Justiça de São Paulo suspende regras de escolas cívico-militares

A Justiça de São Paulo suspendeu as regras das escolas cívico-militares do governo Tarcísio de Freitas (Republicanos) nesta quinta-feira (13). A decisão, que atendeu a um pedido do Ministério Público e da Defensoria Pública, também proibiu que militares deem aulas. A decisão foi liminar e cabe recurso.

“Diante de evidências de violação ao princípio da legalidade, ofensa ao princípio da gestão democrática do ensino e o potencial discriminatório do projeto, defiro a tutela de urgência pleiteada para determinar que o Estado de São Paulo suspenda, no prazo de 48 horas, a aplicação do documento ‘Programa Escola Cívico-Militar do Estado de São Paulo’ e seus anexos (Guia de Conduta e Atitude dos Alunos, Guia de Uso do Uniforme e Guia do Projeto Valores Cidadãos) nas escolas cívico-militares”, diz o texto da decisão da juíza Paula Narimatu de Almeida, da 13ª Vara de Fazenda Pública do Tribunal de Justiça do Estado de São Paulo.

Os órgãos denunciaram que o regimento das escolas foi elaborado sem a participação das comunidades escolares e do Conselho Estadual de Educação, o que contraria o princípio constitucional da gestão democrática e a Lei de Diretrizes e Bases da Educação Nacional (LDB). Eles também alegam que o regimento confere competências e funções aos monitores militares e regras aos estudantes que não foram previstas na Lei Complementar n.º 1.398/2024, que institui o Programa Escola Cívico-Militar no Estado de São Paulo (Ecim).

Para Madalena Guasco, coordenadora da Secretaria de Assuntos Educacionais, o regimento e os guias de conduta são antidemocráticos. “É racista porque cria uma concepção de estética que nega nossas origens, é homofóbico, proibe manifestações que não sejam tradicionais. Além disso, tem uma concepção de disciplina de submissão. É antidemocrático e inconstitucional”, afirma.

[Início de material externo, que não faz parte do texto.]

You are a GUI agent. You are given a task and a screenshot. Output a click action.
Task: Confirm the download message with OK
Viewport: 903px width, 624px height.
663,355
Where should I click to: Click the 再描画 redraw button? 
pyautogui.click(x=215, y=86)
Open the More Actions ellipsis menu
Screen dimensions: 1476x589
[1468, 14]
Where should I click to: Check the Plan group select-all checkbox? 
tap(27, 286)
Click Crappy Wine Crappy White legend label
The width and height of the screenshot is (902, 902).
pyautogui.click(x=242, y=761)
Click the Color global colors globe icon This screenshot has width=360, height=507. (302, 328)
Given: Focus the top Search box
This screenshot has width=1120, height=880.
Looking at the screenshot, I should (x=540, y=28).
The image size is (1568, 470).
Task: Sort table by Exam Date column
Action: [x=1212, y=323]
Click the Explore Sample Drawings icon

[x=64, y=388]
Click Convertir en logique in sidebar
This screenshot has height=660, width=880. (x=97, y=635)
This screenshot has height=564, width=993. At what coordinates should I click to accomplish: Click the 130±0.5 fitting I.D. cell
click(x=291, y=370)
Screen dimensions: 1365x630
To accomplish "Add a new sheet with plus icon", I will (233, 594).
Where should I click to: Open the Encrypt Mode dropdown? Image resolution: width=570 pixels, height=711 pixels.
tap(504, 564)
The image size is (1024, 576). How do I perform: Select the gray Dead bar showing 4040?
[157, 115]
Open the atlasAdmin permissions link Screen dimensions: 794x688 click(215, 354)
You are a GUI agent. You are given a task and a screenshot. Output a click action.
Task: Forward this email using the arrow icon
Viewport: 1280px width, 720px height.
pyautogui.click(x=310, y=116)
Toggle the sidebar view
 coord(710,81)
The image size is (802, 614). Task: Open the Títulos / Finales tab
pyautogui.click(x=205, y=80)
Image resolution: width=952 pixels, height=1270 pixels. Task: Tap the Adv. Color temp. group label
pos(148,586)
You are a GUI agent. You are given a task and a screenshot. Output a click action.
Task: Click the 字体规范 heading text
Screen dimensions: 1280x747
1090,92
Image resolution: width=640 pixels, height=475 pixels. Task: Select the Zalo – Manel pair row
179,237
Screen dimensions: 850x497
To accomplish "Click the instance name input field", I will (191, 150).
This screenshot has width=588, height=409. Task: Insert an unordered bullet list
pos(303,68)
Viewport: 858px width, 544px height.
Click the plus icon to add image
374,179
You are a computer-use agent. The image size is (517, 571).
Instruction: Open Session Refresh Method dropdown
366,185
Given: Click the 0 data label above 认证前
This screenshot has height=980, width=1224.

A ação do Ministério Público e da Defensoria Pública também denunciou a substituição de professores por militares, pedindo que fosse restabelecida “a autonomia e controle de classes aos professores.” Foi citado como exemplo o vídeo, amplamente noticiado, de dois militares ministrando atividades em sala de aula, em uma Ecim de Caçapava.

Um deles, ao fazer anotações na lousa, errou a grafia de duas das três palavras escritas e foi corrigido por profissionais da Educação que acompanhavam a atividade. Na ocasião, foram defendidos pelo governador de São Paulo que, contrariando o conteúdo das gravações, afirmou que o monitor não “está lá para dar aula”: “Ele está ensinando a ordem unida. Ele não vai interferir em pedagogia.”

“A experiência de outros estados comprova que os militares ministram várias aulas que não são as disciplinas formais, mas que entram como base da formação”, afirma Madalena. “Eles ensinam Moral e Cívica – que não está na LDB como conteúdo –, comportamento social e empreendedorismo no currículo complementar.”

A dirigente denuncia que o modelo é uma privatização do ensino com projeto autoritário. “As associações de militares passam a ganhar dinheiro para levar às escolas públicas uma concepção própria de cidadania e relações sociais que é autoritária. São contrários à concepção de direitos humanos, levam para os pais a falsa ideia de que seus filhos não vão pra criminalidade, que vão se dar bem na vida porque vão aprender com disciplina.”

Há tempos a Contee tem se posicionado contra a militarização das escolas e denunciado o modelo de escolas cívico-militares. Para a entidade, a militarização representa uma “ameaça à gestão democrática da educação, enfraquecendo o envolvimento da comunidade na vida escolar e prejudicando a responsabilidade compartilhada pela qualidade da educação.”

O Programa das Escolas Cívico-Militares teve início no dia 2 de fevereiro em 100 escolas estaduais de São Paulo. As escolas, distribuídas por 89 municípios, oferecem ensino fundamental e médio.